A book cover must quickly capture a viewer’s attention and provoke curiosity about the content within, contributing an enduring element to the reader’s experience. The covers designed by Alvin Lustig in the 1940s and 1950s employ abstracted iconography and simple typography and lettering to create emotionally compelling representations of a book’s themes. Lustig, who died at 40, is remembered as one of America’s greatest modern designers. These hand-lettered, hand-illustrated book covers, which were highly unusual in the publishing world at that time, remain startling today.

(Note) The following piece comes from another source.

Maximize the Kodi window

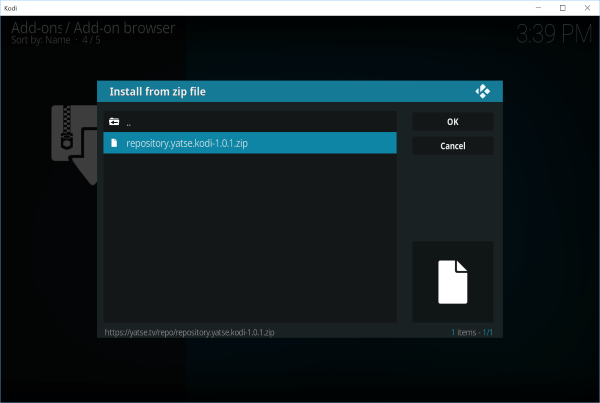[x=562, y=7]
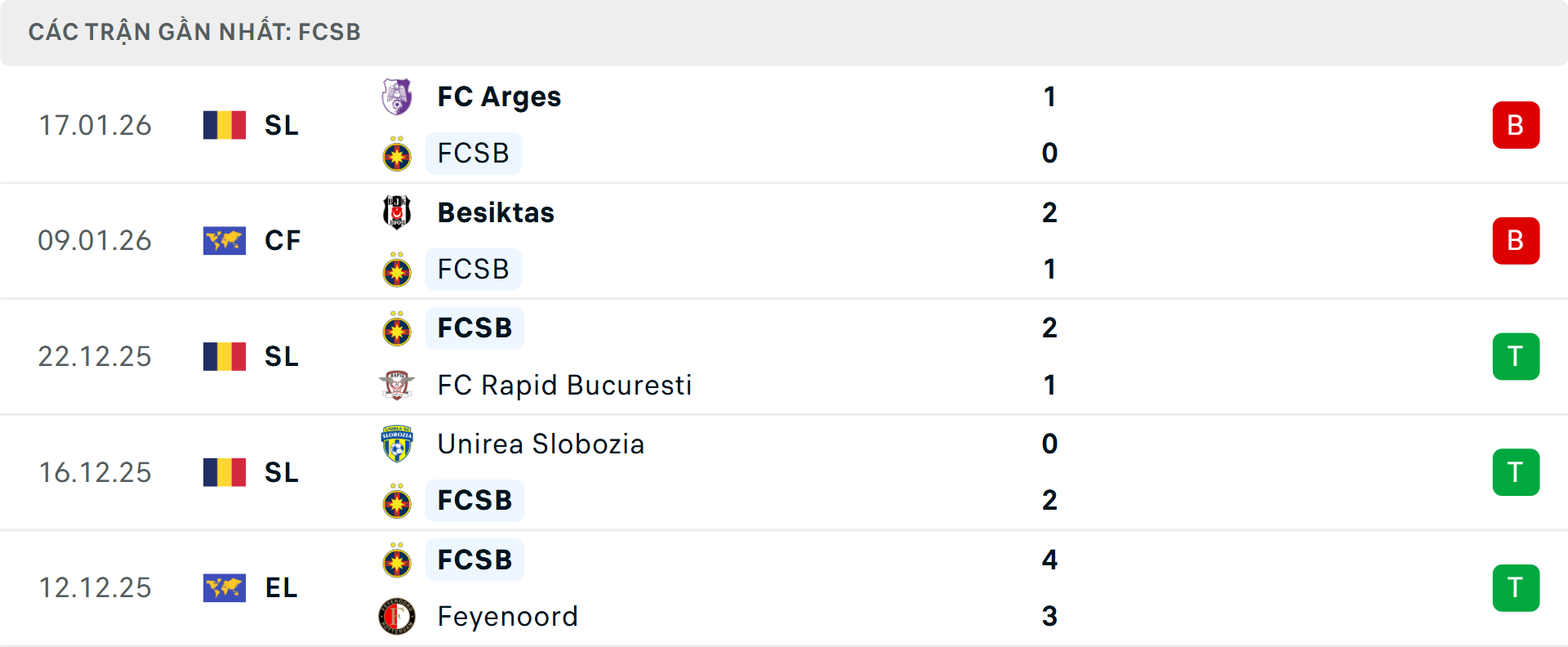Click the world flag icon beside EL
This screenshot has width=1568, height=647.
click(x=225, y=587)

Book Cover, Season in Hell by Arthur Rimbaud, 1947. Designed by Alvin Lustig for New Directions Books (New York, New York, USA).  Offset lithograph. Gift of Tamar Cohen and Dave Slatoff, 1993-31-165-3.

Book Cover, Season in Hell by Arthur Rimbaud, 1947. Designed by Alvin Lustig for New Directions Books (New York, New York, USA). Offset lithograph. Gift of Tamar Cohen and Dave Slatoff, 1993-31-165-3.

 

Ellen Lupton is Senior Curator of Contemporary Design at Cooper Hewitt, Smithsonian Design Museum and Director of the Graphic Design MFA program at Maryland Institute College of Art.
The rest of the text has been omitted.